Mythical law school rankings


Pallas Athena and the Pigskin

As the college football season winds down, it bears remembering that the NCAA recognizes no official champion for the Football Bowl Subdivision (which real fans will forever call Division I-A). Even if this season's BCS National Championship Game manages somehow to reprise the 2006 Cotton Bowl with a rematch of Alabama versus Texas Tech (this time with zero rather than two losses apiece), major college football will stage a mythical national championship:
A mythical national championship . . . is a colloquial term used to describe a champion in a sport in which a championship is determined without the use of a playoff or tournament of some kind. It is most commonly used when referring to NCAA Division-I college football, since there is no playoff in that sport.
Bo Schembechler, longtime coach of the once-great Michigan Wolverines, provided the definitive statement on mythical national championships:
"If there are any Big Ten teams that shoot for a national championship, they're damn fools," Schembechler said . . . . "You play to win the Big Ten championship, and if you win it and go to the Rose Bowl and win it, then you've had a great season. If they choose to vote you number one, then you're the national champion. But a national champion is a mythical national champion, and I think you guys ought to know that. It's mythical."
Yeah, it's mythical. And it's stupid. Ask the President-Elect:


And even if this isn't change college football traditionalists and university presidents can believe in, never fear. Legal academia seems committed, if solely by reason of inertia, to mythical law school rankings.
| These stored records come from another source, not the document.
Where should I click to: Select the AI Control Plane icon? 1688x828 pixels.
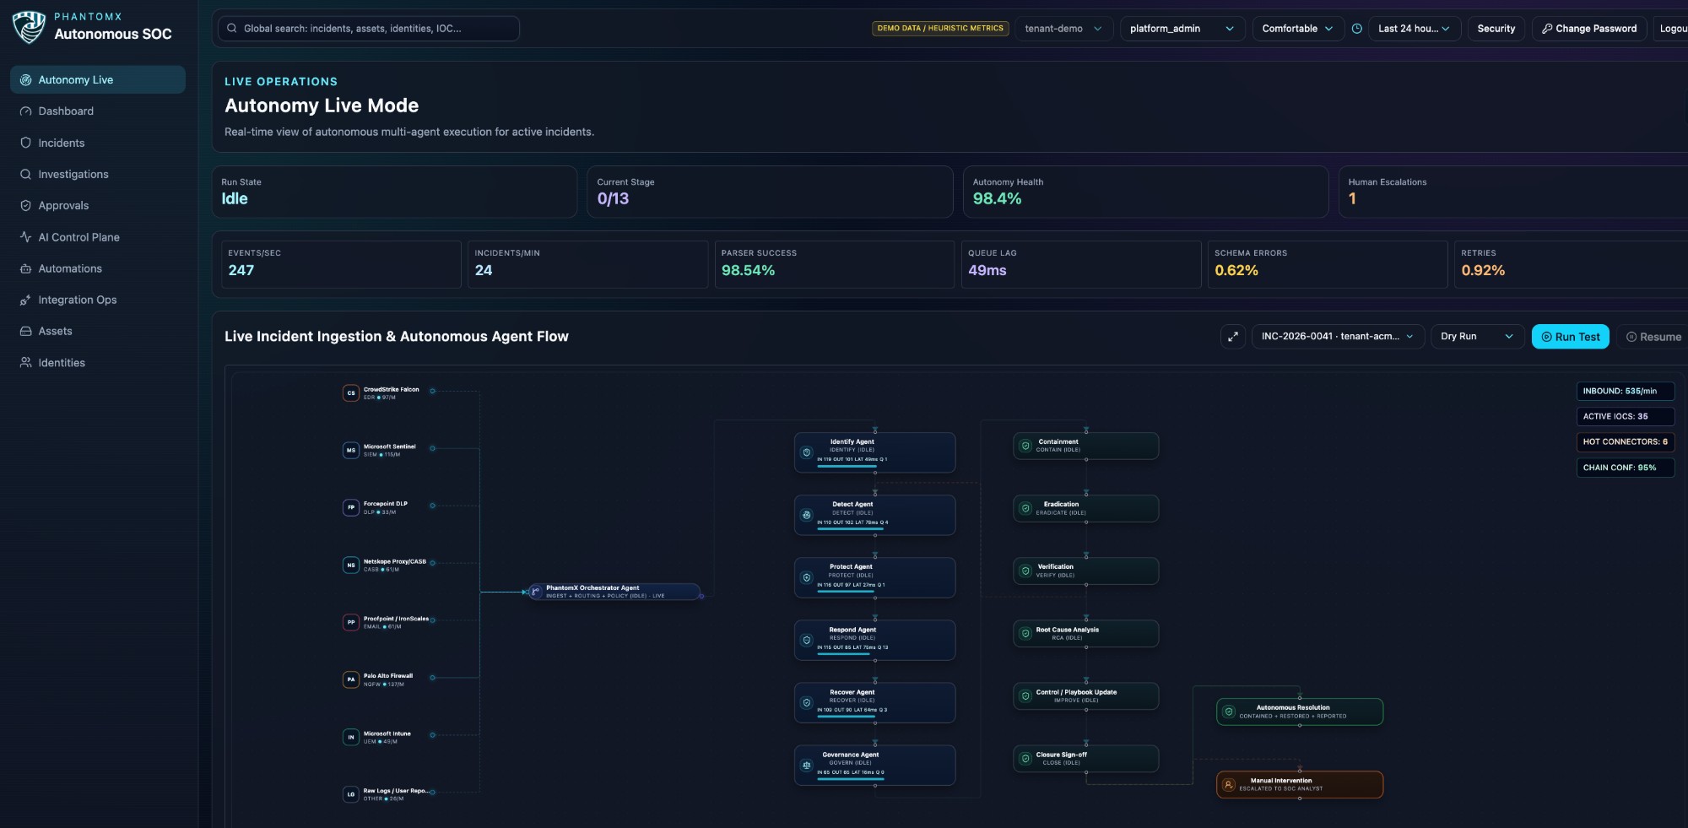click(x=24, y=237)
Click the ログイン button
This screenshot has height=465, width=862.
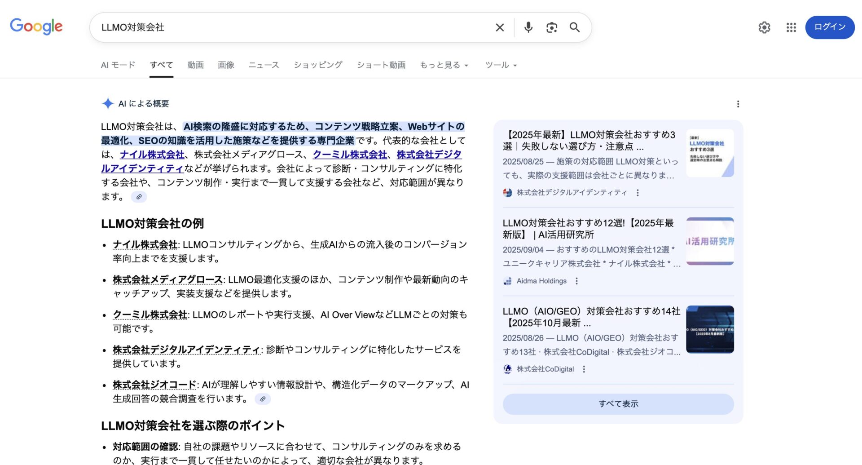click(x=829, y=27)
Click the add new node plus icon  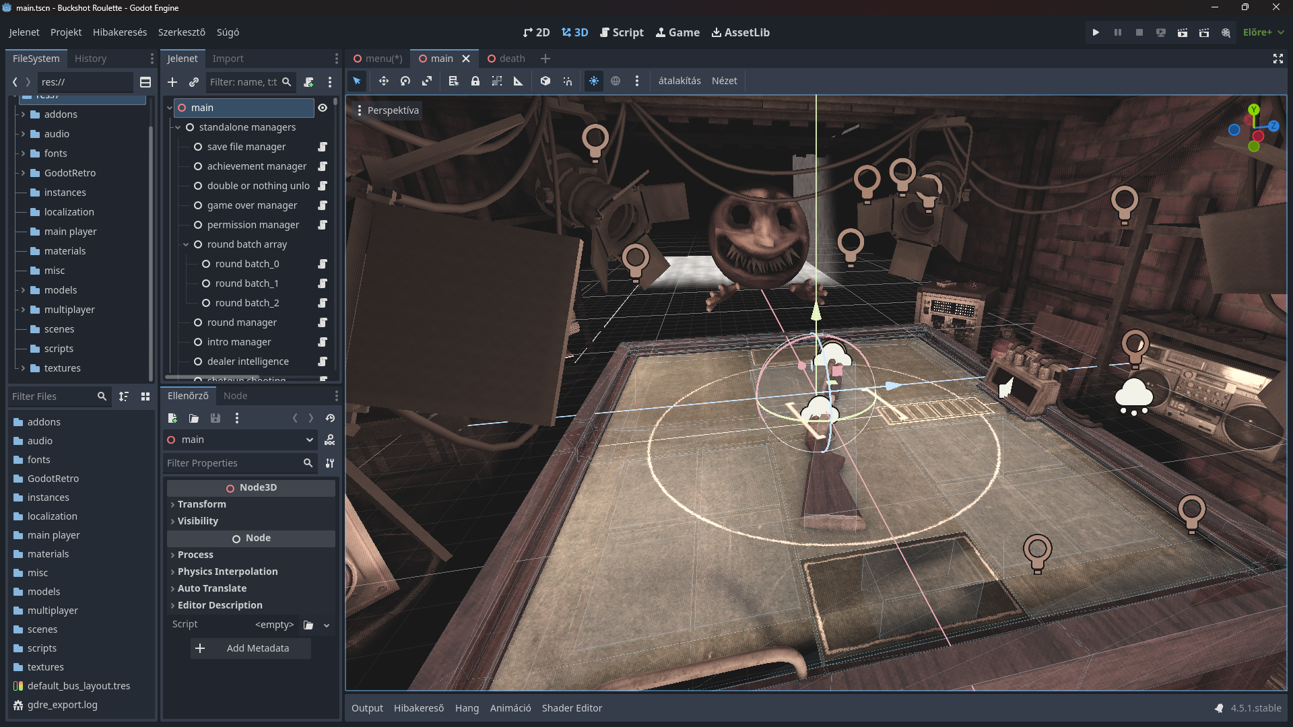(172, 82)
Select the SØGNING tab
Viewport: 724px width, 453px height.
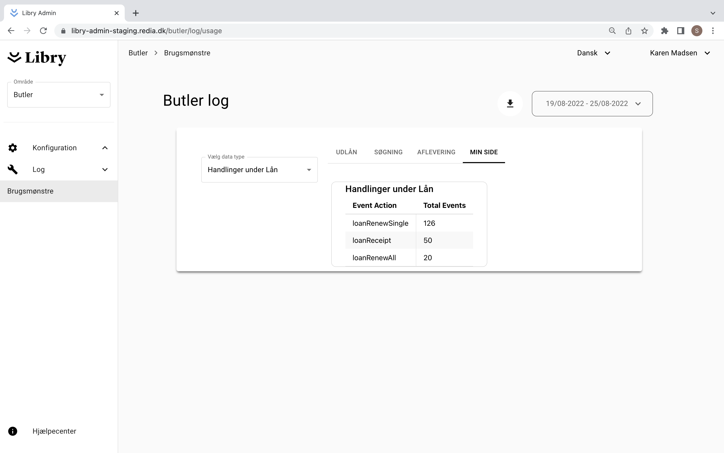(388, 152)
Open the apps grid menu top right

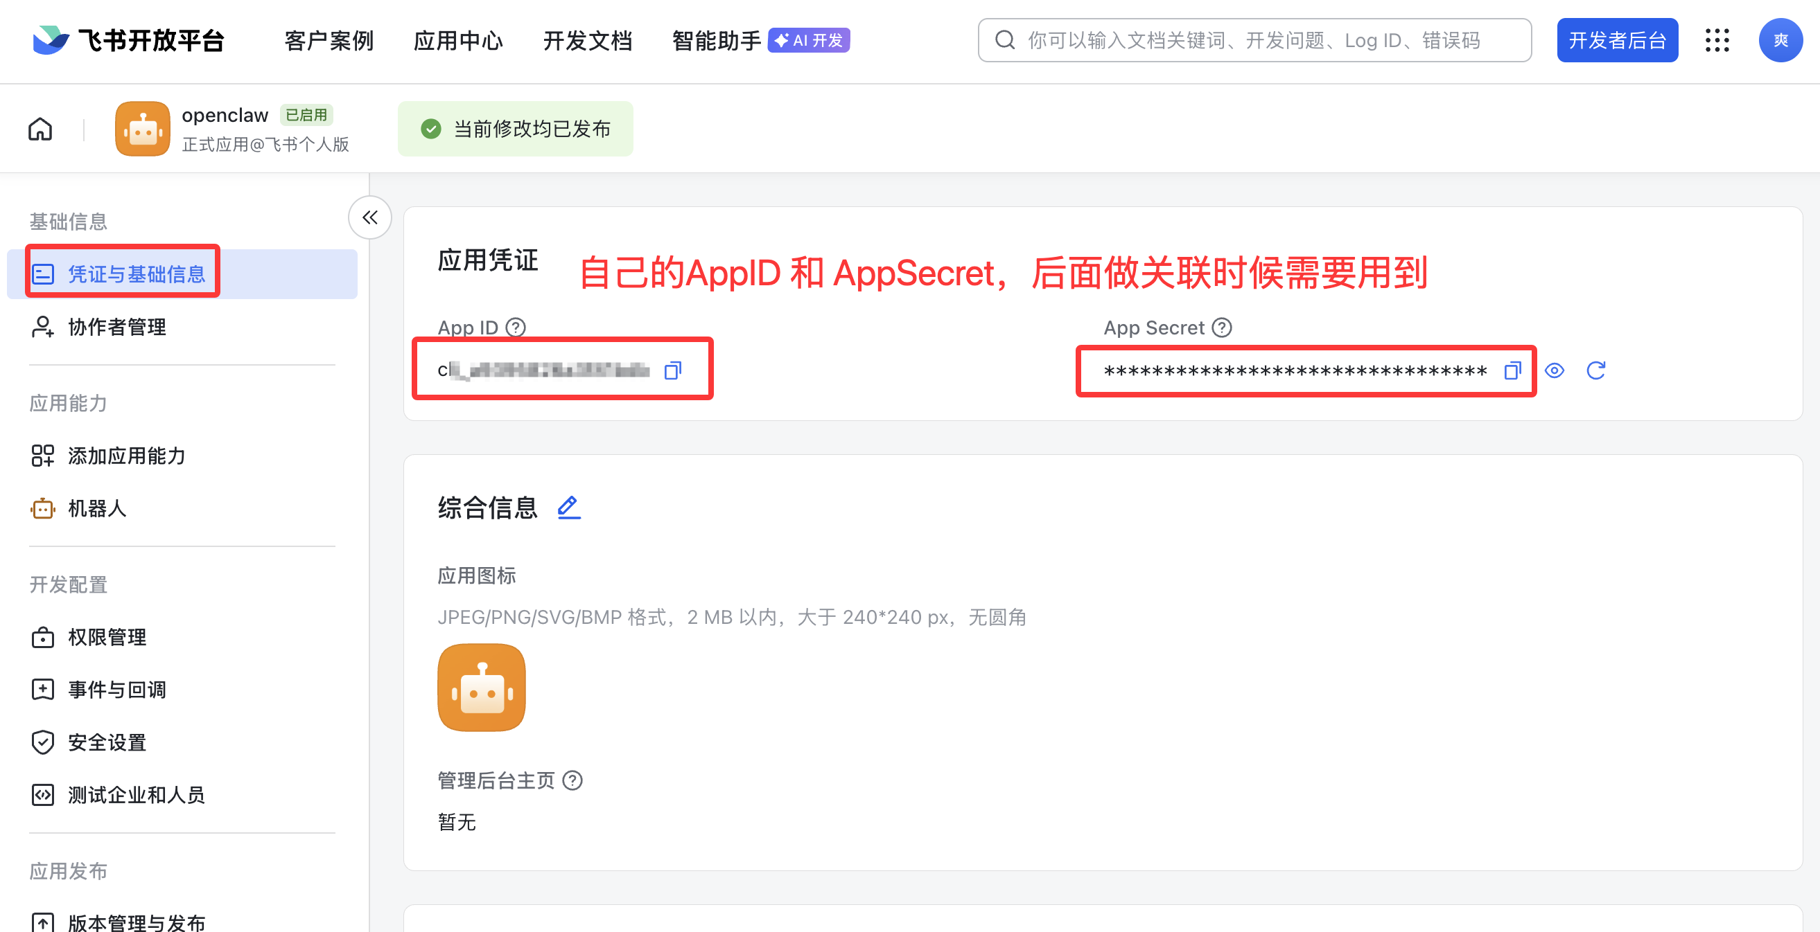tap(1718, 40)
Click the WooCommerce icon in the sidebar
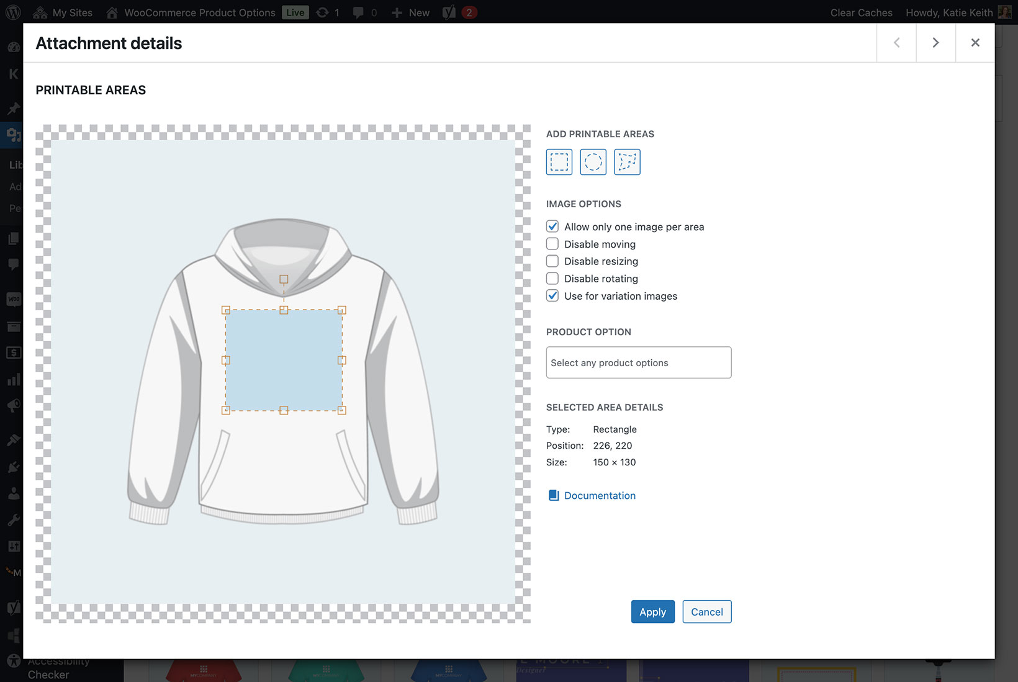1018x682 pixels. tap(12, 299)

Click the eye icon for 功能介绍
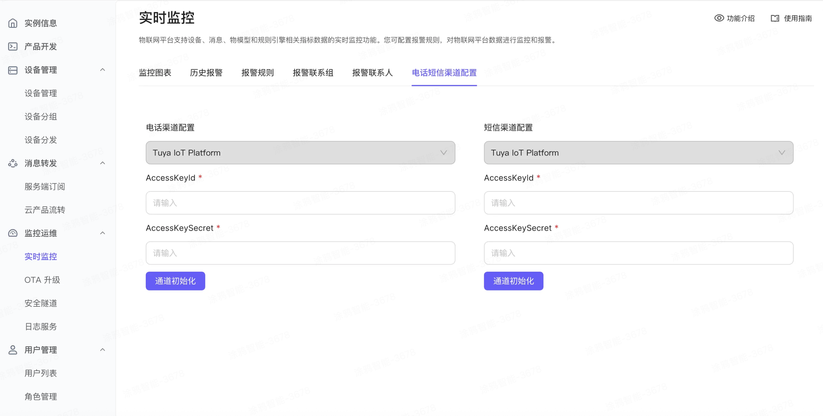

Championships, athletic or academic, are bogus if they depend on subjective voting. College football deserves better, and if the NCAA heeds Barack Obama's advice, we might at last see a Division I-A football playoff. By contrast, legal academia is still struggling to meet a challenge that MoneyLaw laid down in its infancy:
No academic ratings system is valid if it depends in whole or in part on a subjective survey of academic reputation.